Extract provided →
Even the issue has been history; but looking back the repeal of rent control which lead to the arrogant of the former state government, insensitive to the current sentiments of Penang people, were the factors that caused the downfall the former state government. The rent control act was the legal framework that allowed an active social communities in the downtown of Georgetown. It is the main factor for the living museum of old Georgetown to survive.
Penang's architectural heritage has enjoyed a better fate than other Strait Settlement states. Penang has one of the largest collections of pre-war buildings in Southeast Asia. This is for the most part due to the Rent Control Act which froze house rental prices for decades, making redevelopment unprofitable. With the repeal of this act in 2000 however, property prices skyrocketed and development has begun to encroach upon these buildings, many of which are in a regrettable state of disrepair.
The repeal of Rent Control Act, had removed that active community from downtown of Penang. The living museum had therefore disappeared. Today we have seen many cultural heritage disappearing, the culprit is the repeal of Rent Control Act. The political will of the former state government was to please the business community, the land owner, the developer; who were waiting for their opportunity to make profit form the land, deep in the downtown. The arrogant government forgot the masses of the urban poor, the main forces who were behind Gerakan and Tun Dr Lim Chong Eu in 1969. There is no plan for them.......
The result, the political Tsunami of 308 in 2008 election....complete collapse of Gerakan from the state politic. It may be the end of the party in Penang. The 12th Malaysian general election was held on March 8, 2008, the opposition dealt a heavy blow to the Barisan Nasional(Gerakan)coalition government by taking the state of Penang. Although Penang was regarded as a hotly contested state, the outcome unexpectedly turned out to be a landslide win with the opposition, the Democratic Action Party (DAP) gaining the majority of the state seats. Many seats saw the opposition winning over two-thirds of the votes, rather than the usual 50-50 distribution. BN only won 2 of the 13 parliamentary seats and 11 of the 40 state seats, its worst performance in Malaysian history.
Another significant blow was the defeat of Gerakan Acting President, Tan Sri Dr. Koh Tsu Koon, who was looking to move up from state politics, decided not to run for his state seat and subsequently gave up his Chief Minister post of 18 years, to challenge the Batu Kawan parliamentary seat. Some speculated this was part of a larger ambition to be a cabinet member, only to lose to newcomer P. Ramasamy of the DAP by a large margin of 9,485 votes.
Below is the article from Aliran, by Dr Khoo Boo Teik. It is an interesting read again despite two years after the fall of the Gerakan state government. The article was on 2000, in 2008 the state government collapse, today is 2010.

Listed entries →
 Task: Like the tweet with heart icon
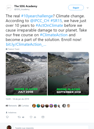[31, 117]
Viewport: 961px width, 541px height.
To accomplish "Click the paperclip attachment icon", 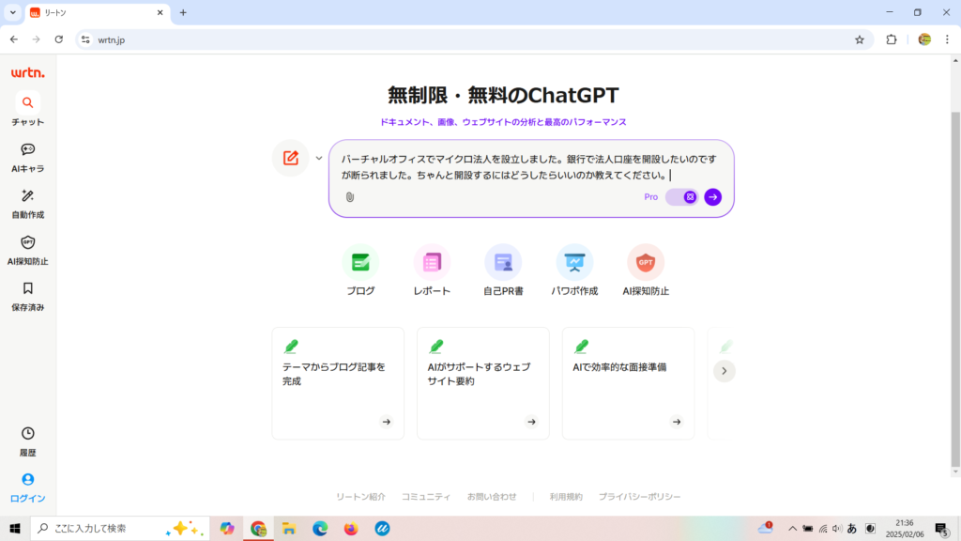I will pyautogui.click(x=349, y=197).
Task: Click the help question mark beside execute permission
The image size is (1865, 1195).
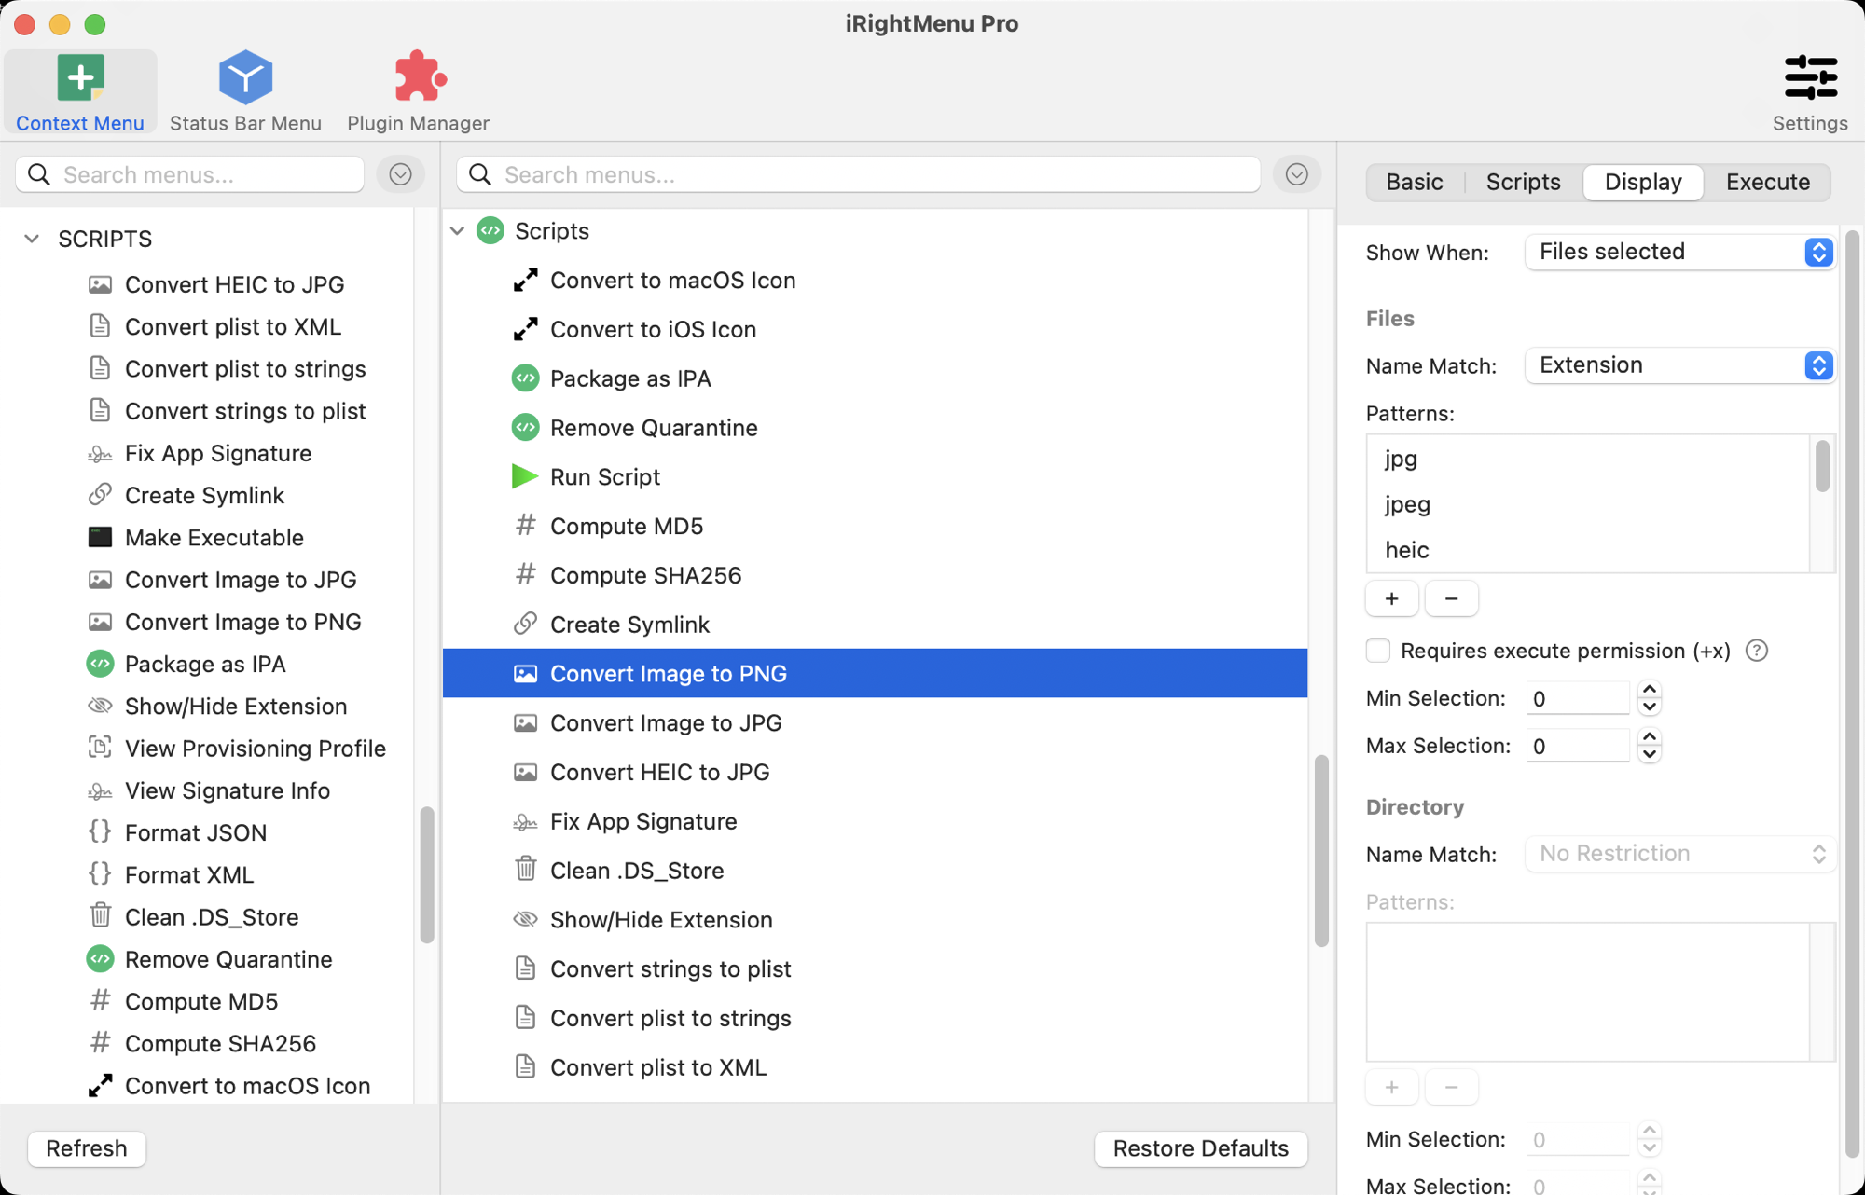Action: [x=1757, y=651]
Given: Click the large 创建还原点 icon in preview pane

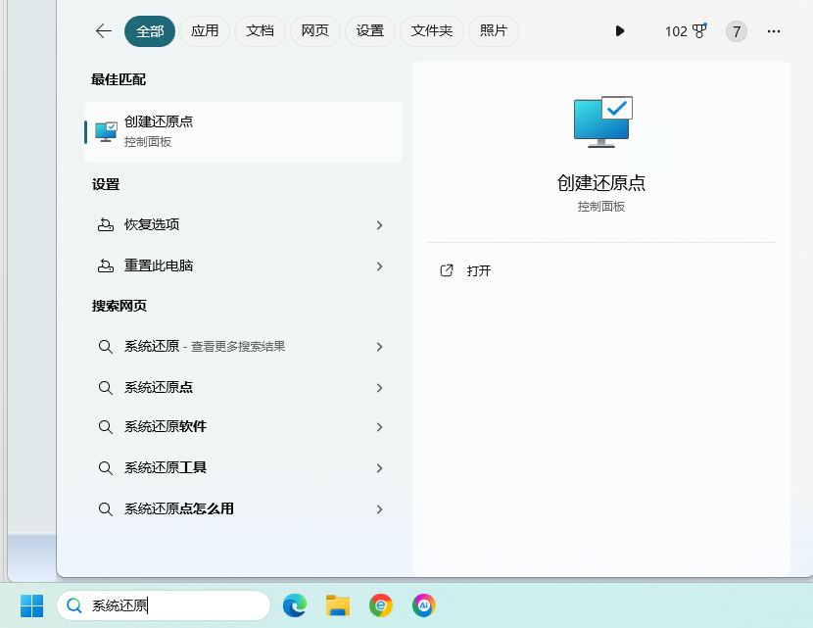Looking at the screenshot, I should pyautogui.click(x=602, y=122).
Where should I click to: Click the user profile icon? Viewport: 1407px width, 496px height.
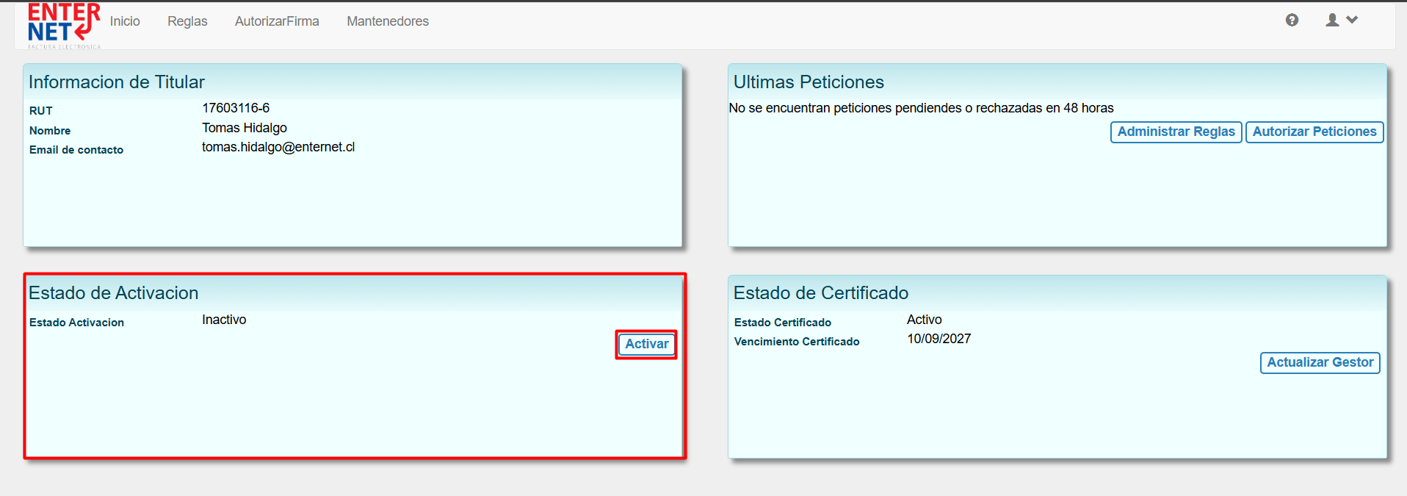1332,21
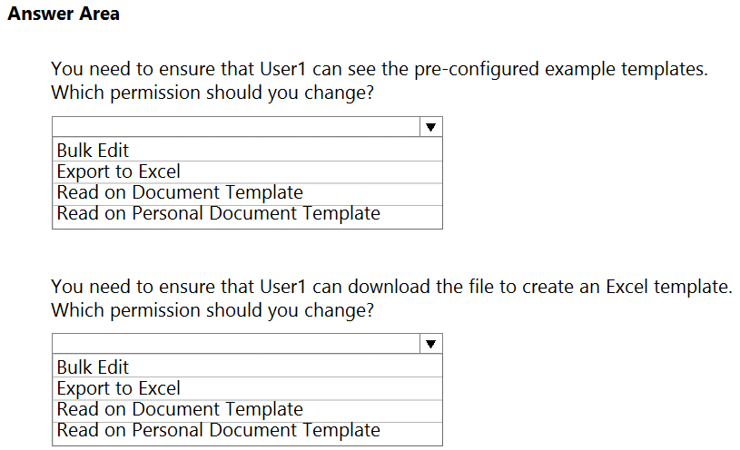The height and width of the screenshot is (450, 740).
Task: Choose Export to Excel in the second answer list
Action: 247,388
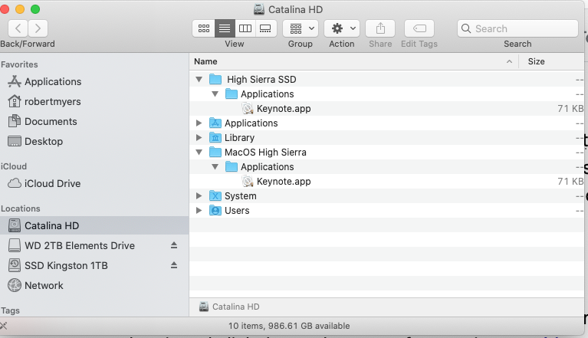Expand the System folder
Screen dimensions: 588x338
199,196
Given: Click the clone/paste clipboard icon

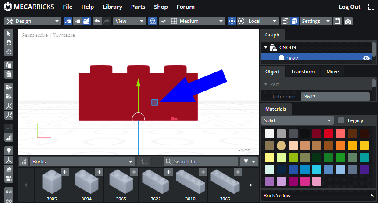Looking at the screenshot, I should point(8,65).
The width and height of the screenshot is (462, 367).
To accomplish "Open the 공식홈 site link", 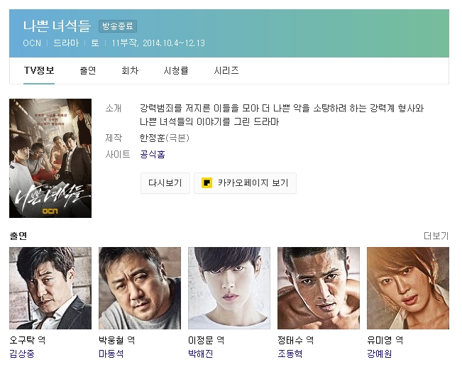I will click(153, 154).
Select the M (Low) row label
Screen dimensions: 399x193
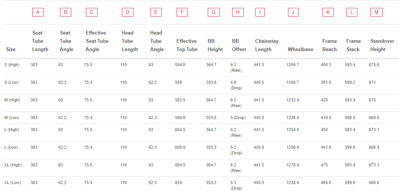pyautogui.click(x=12, y=118)
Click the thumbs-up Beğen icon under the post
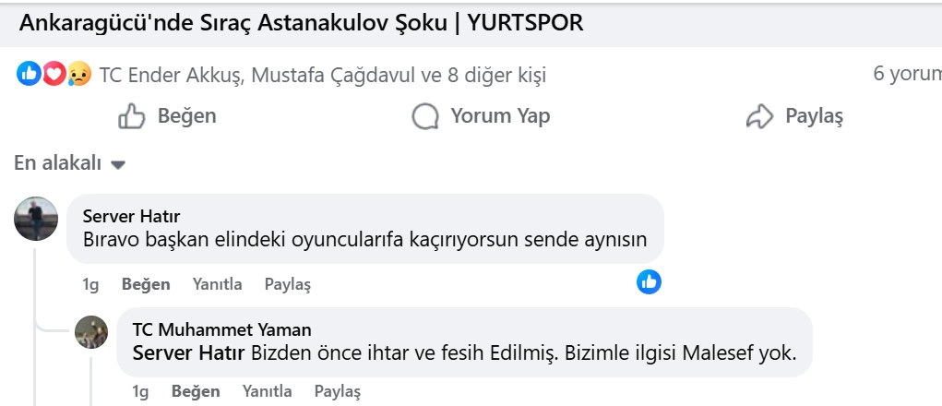Image resolution: width=942 pixels, height=406 pixels. 132,116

Short task 1 → Retype everything from "Even the issue" down to "Georgetown to survive." in the passage on Penang's Rent Control Act.
Short task 2 → According to the passage on Penang's Rent Control Act, by what margin did Koh Tsu Koon lose the Batu Kawan parliamentary seat?
The lines aren't needed for this.

Problem solution 1 →
Even the issue has been history; but looking back the repeal of rent control which lead to the arrogant of the former state government, insensitive to the current sentiments of Penang people, were the factors that caused the downfall the former state government. The rent control act was the legal framework that allowed an active social communities in the downtown of Georgetown. It is the main factor for the living museum of old Georgetown to survive.

Problem solution 2 → 9,485 votes